Your metacommunication,
for example "It seems to be hard to talk about your mother's death."
will very likely release the resistance. It may take some more exploration,
but your new focus will usually work to help the patient get unstuck.
As you understand the resistance, you will be using empathic listening
to heal the feeling that has been causing the trouble. As the pain or
anxiety is relieved through cathartic healing, the patient will usually
be able to continue. It is possible that the session will have taken
a new direction, but it will again be flowing in a natural way, and
you will be receiving crystal clear communication anew.
Step
3. In case the metacommunication doesn't work, and the patient
remains stuck, it is time for a tactical retreat. Tactical
means that you tell the patient overtly that you haven't given up.

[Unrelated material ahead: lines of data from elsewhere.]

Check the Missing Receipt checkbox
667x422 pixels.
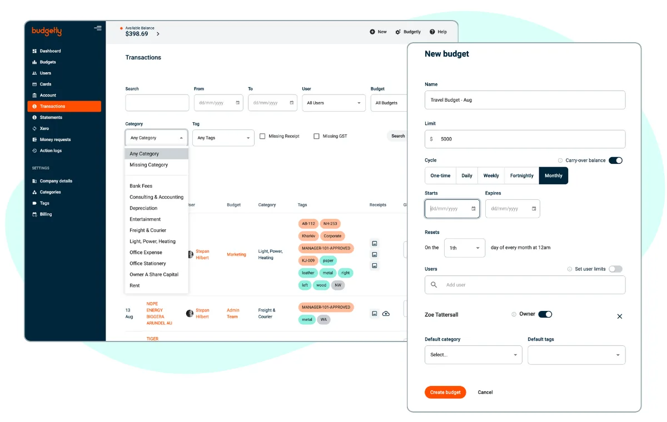point(262,136)
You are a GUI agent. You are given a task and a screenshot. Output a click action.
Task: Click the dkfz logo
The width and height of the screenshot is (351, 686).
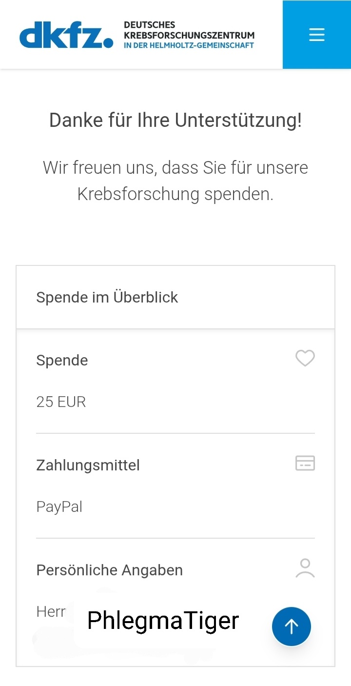pyautogui.click(x=66, y=35)
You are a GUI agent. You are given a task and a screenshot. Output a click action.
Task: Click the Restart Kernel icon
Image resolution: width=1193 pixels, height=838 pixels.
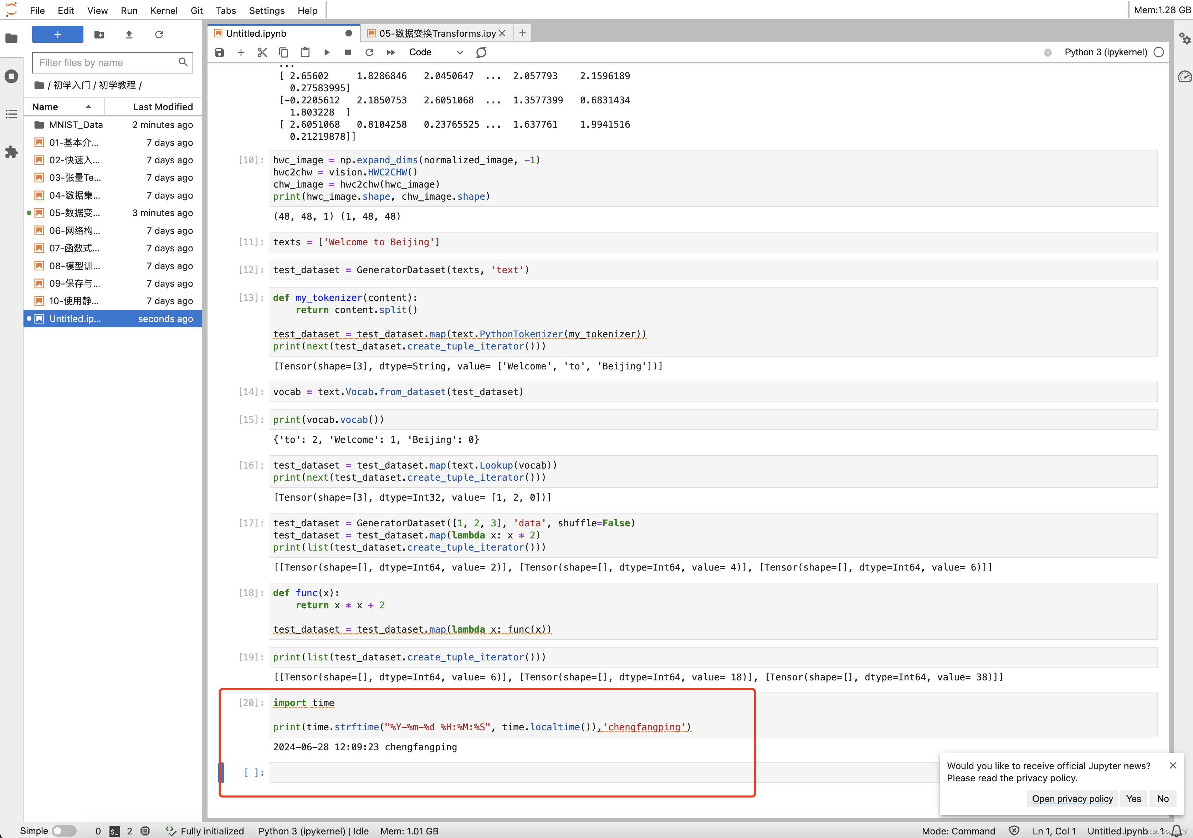coord(369,52)
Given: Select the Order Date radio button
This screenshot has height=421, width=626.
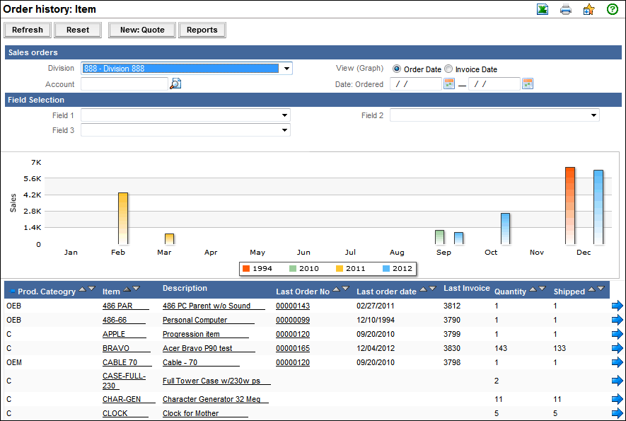Looking at the screenshot, I should coord(397,69).
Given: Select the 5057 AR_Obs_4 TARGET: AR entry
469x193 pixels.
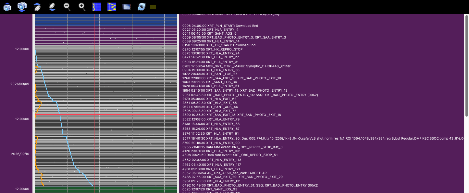Looking at the screenshot, I should coord(225,173).
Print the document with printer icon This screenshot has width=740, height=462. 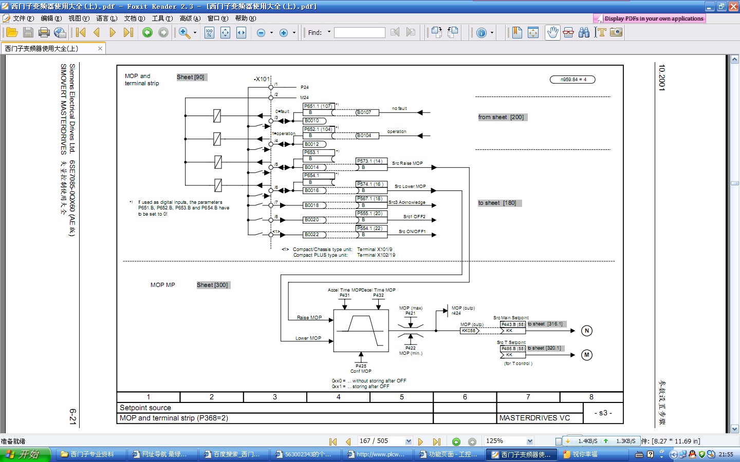(x=44, y=32)
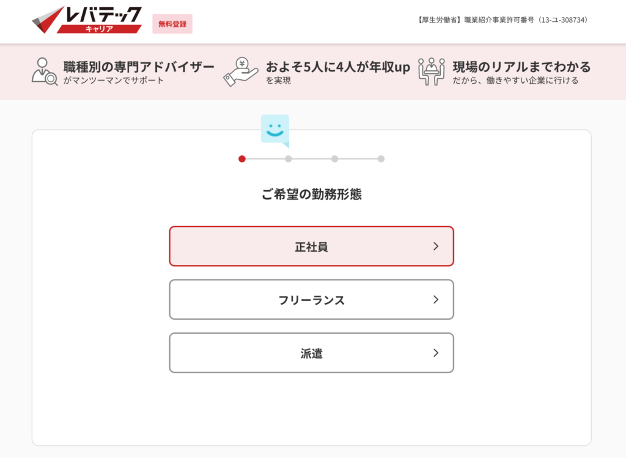Viewport: 626px width, 458px height.
Task: Select 正社員 employment type
Action: (x=311, y=246)
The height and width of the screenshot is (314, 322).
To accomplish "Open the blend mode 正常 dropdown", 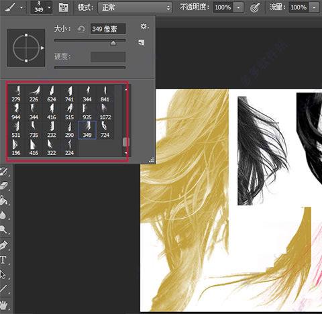I will (135, 8).
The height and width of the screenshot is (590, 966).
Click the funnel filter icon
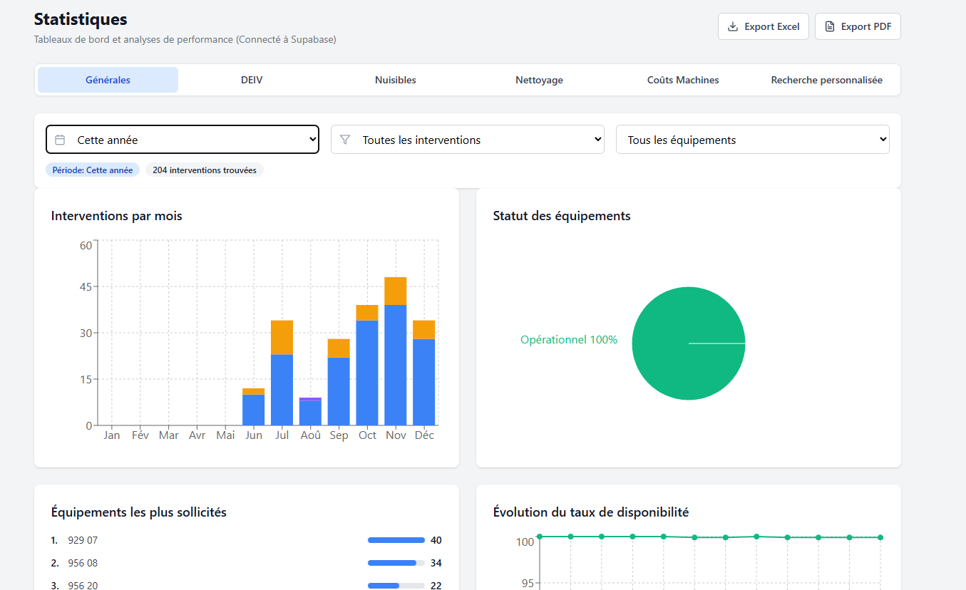[x=346, y=140]
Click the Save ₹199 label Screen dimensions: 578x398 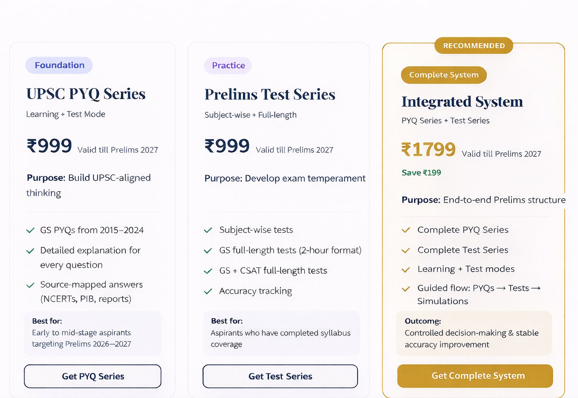421,173
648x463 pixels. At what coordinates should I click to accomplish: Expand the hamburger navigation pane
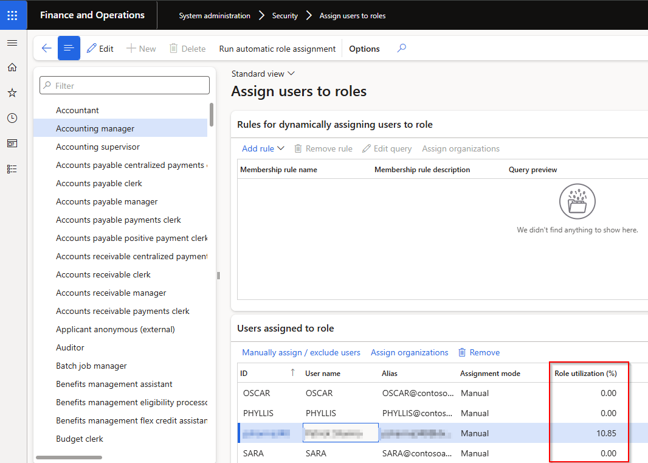[12, 43]
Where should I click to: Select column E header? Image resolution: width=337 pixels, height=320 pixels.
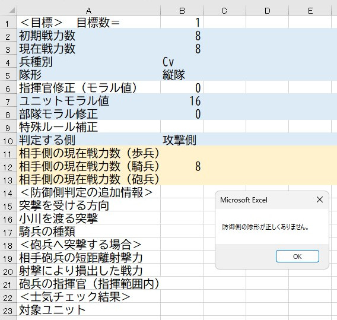coord(310,10)
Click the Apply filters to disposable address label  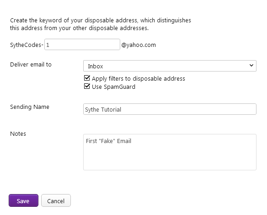[x=139, y=78]
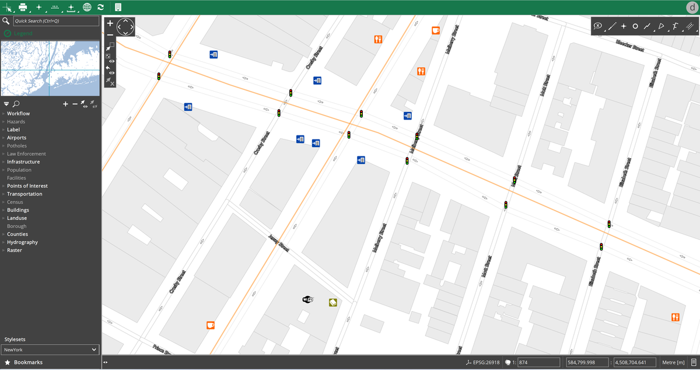Click the scale input field showing 874
Viewport: 700px width, 370px height.
538,362
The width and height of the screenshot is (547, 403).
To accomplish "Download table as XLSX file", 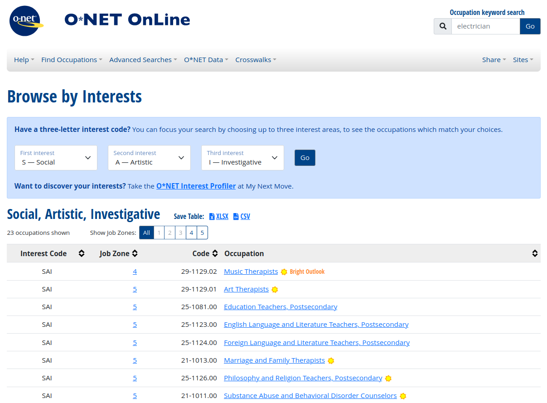I will 218,217.
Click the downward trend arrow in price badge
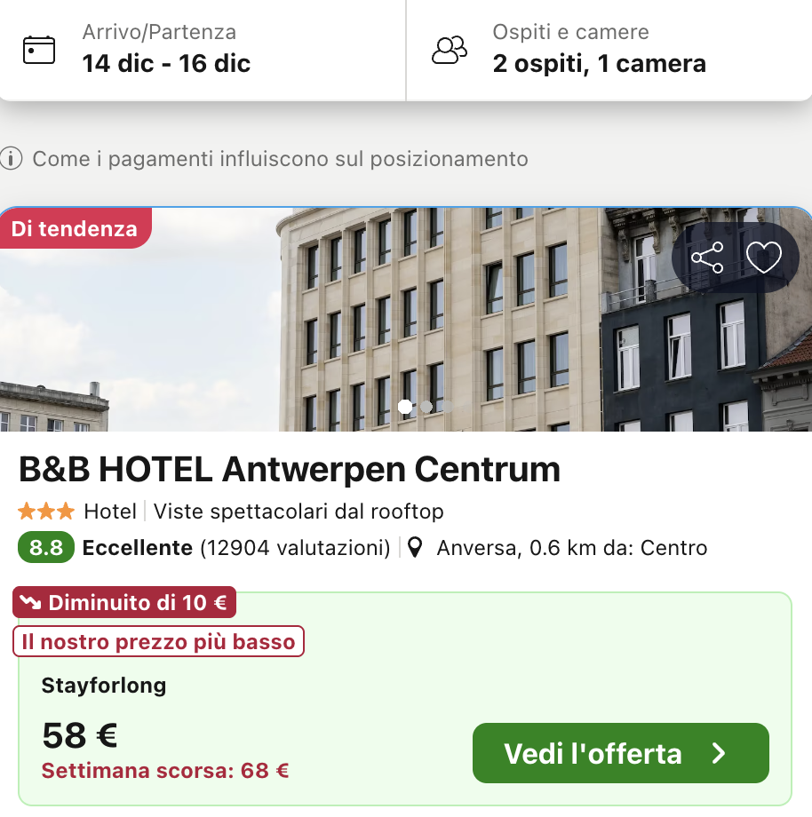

You
will come back to this difficult material at some future time, but for
now, you give the patient permission to let the subject go. "I
guess this is really hard material. We can come back to it some time
later." The promise to come back later leaves the patient with
hope, and removes demands that the patient cannot meet. The session
will make a new start in some other direction, and will soon be back
to new, crystal clear material. It is important for you not to forget
to come back to the material you have deferred. Your failure to do so
will eventually be interpreted as a lack of interest.
That is it.
Following this simple three-step dance will give you a patient who feels
better and a growing understanding. That is 90% of what therapy is about.
The following chapters will focus on the remaining 10%.